Selectors have four basic methods as shown in the following table −

Sr.No Method & Description
1

extract()

It returns a unicode string along with the selected data.

2

re()

It returns a list of unicode strings, extracted when the regular expression was given as argument.

3

xpath()

It returns a list of selectors, which represents the nodes selected by the xpath expression given as an argument.

4

css()

It returns a list of selectors, which represents the nodes selected by the CSS expression given as an argument.

Using Selectors in the Shell

To demonstrate the selectors with the built-in Scrapy shell, you need to have IPython installed in your system. The important thing here is, the URLs should be included within the quotes while running Scrapy; otherwise the URLs with '&' characters won't work. You can start a shell by using the following command in the project's top level directory −

scrapy shell "http://www.dmoz.org/Computers/Programming/Languages/Python/Books/"

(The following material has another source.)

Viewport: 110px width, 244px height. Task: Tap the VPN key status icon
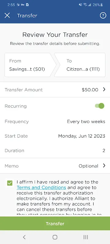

A shell will look like the following −

[ ... Scrapy log here ... ]

2014-01-23 17:11:42-0400 [scrapy] DEBUG: Crawled (200) 
<GET http://www.dmoz.org/Computers/Programming/Languages/Python/Books/>(referer: None)
[s] Available Scrapy objects:
[s]   crawler    <scrapy.crawler.Crawler object at 0x3636b50>
[s]   item       {}
[s]   request    <GET http://www.dmoz.org/Computers/Programming/Languages/Python/Books/>
[s]   response   <200 http://www.dmoz.org/Computers/Programming/Languages/Python/Books/>
[s]   settings   <scrapy.settings.Settings object at 0x3fadc50>
[s]   spider     <Spider 'default' at 0x3cebf50>
[s] Useful shortcuts:
[s]   shelp()           Shell help (print this help)
[s]   fetch(req_or_url) Fetch request (or URL) and update local objects
[s]   view(response)    View response in a browser

In [1]:

When shell loads, you can access the body or header by using response.body and response.header respectively. Similarly, you can run queries on the response using response.selector.xpath() or response.selector.css().

For instance −

In [1]: response.xpath('//title')
Out[1]: [<Selector xpath = '//title' data = u'<title>My Book - Scrapy'>]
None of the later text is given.